Pious heathen of ancient and modern times all want to come to God themselves, by prayer, by a virtuous life, by stern discipline, by a holy life. They think, that if they are earnest enough about this pious life, that they are true to God, and He will accept them. All pious heathenism -- even all pious "Christian" heathenism -- is "righteousness by the works of the law," trust in what man does. But in contrast to this the Bible says that you cannot be "good enough." If you choose to go this way, there are only two possibilities: either you deceive yourself about yourself, forgetting that you are a sinful man, confusing the demands of God with the standards of middle-class integrity and thus satisfying yourself; or you really take God's will seriously and fall into despair when you see that you can never be just before that will. Frequently it happens then that the pendulum swings back and forth between false self-trust and despair. That is the religion of the pagan. In the Bible, however, it is said that you cannot satisfy God, but God satisfies Himself and you. You are not to rely on what you do, but solely, alone on what God does. We must say even more than that. You cannot know what the word "God" means until you are at the end of your strength, and can hope only in God. The man who has not yet discovered this "God only" has not yet discovered God. The gods of the heathen are not truly God. The true God is the God one finds when he can no longer help himself, and he puts his hope in Him alone. To hope in God alone, not in the power of self, one's ability or knowledge, means faith, means being God's own.

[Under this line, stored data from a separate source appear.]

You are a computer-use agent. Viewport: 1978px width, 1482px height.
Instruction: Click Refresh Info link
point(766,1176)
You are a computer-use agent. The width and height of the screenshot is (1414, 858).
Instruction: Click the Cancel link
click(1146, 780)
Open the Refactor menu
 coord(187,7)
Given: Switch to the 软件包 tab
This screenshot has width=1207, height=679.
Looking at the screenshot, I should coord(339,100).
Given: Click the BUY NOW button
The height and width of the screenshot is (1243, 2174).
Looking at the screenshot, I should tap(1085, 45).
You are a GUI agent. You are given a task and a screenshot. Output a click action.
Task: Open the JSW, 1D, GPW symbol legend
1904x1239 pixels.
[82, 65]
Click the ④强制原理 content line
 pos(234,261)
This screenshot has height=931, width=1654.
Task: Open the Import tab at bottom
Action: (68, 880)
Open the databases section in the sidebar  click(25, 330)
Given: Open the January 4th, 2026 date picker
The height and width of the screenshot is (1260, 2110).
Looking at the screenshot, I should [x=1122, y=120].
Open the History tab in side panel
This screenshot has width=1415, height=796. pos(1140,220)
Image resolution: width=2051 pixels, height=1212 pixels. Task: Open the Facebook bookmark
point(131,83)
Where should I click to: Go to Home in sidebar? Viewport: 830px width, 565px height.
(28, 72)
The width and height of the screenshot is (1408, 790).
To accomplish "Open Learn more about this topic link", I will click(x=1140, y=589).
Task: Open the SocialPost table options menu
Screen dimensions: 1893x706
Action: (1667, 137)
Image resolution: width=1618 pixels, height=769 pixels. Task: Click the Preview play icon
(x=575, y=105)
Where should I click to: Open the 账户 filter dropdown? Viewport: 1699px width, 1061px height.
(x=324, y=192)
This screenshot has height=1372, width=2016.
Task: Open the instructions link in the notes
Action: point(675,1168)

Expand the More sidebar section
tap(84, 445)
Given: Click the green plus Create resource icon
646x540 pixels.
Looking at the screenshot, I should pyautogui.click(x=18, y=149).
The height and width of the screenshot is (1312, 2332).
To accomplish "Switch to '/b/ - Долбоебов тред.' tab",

This is harder than all penances, prayers, and the good works of the pious heathen. For there is nothing in all the world so humiliating as no longer to trust in one's self. And nothing is so difficult in all the world as to trust in God alone. Difficult? Indeed -- Impossible! We cannot force our being's abdication and accept God alone. Only God can do that for us. And he has done that for us -- on the Saviour's cross. It is there that a double action is accomplished, for our pride is broken and buried -- and there God comes to meet us, He who alone can help. To believe aright means, then to receive the crucified Christ, to apprehend in his cross the end of all our self-redeeming activity, and the beginning of God's creative redemption. That God alone can and does help -- this is closed to our knowledge, inaccessible to our trust except through the cross of Christ. "By faith alone" then, means not I, but God alone creates my redemption, my salvation, the saving and redeeming of the world; He alone is good, He alone brings to the desired goal -- "with might of ours can naught be done;" -- that means to rely on God alone, to make God our whole defense.

Does not that make man lazy? Ask a Luther, a Zwingli, a Calvin whether this "God alone" faith made them lazy! Examine the lives of others who have really received this "God alone" faith in all of its depth and magnificence, and inquire whether it has made them morally indifferent or ethically lazy. It is the great mystery of God that men do not become strong until they know their weakness, and expect all things from the power of God. The strong, the real "doers" in Christendom have been those who relied solely on the work of God, and not those who trusted much in human activity. For God's power is made perfect in weakness, and only when a man knows how weak he is can God become mighty in him. It is precisely the truly good that is done "by faith alone."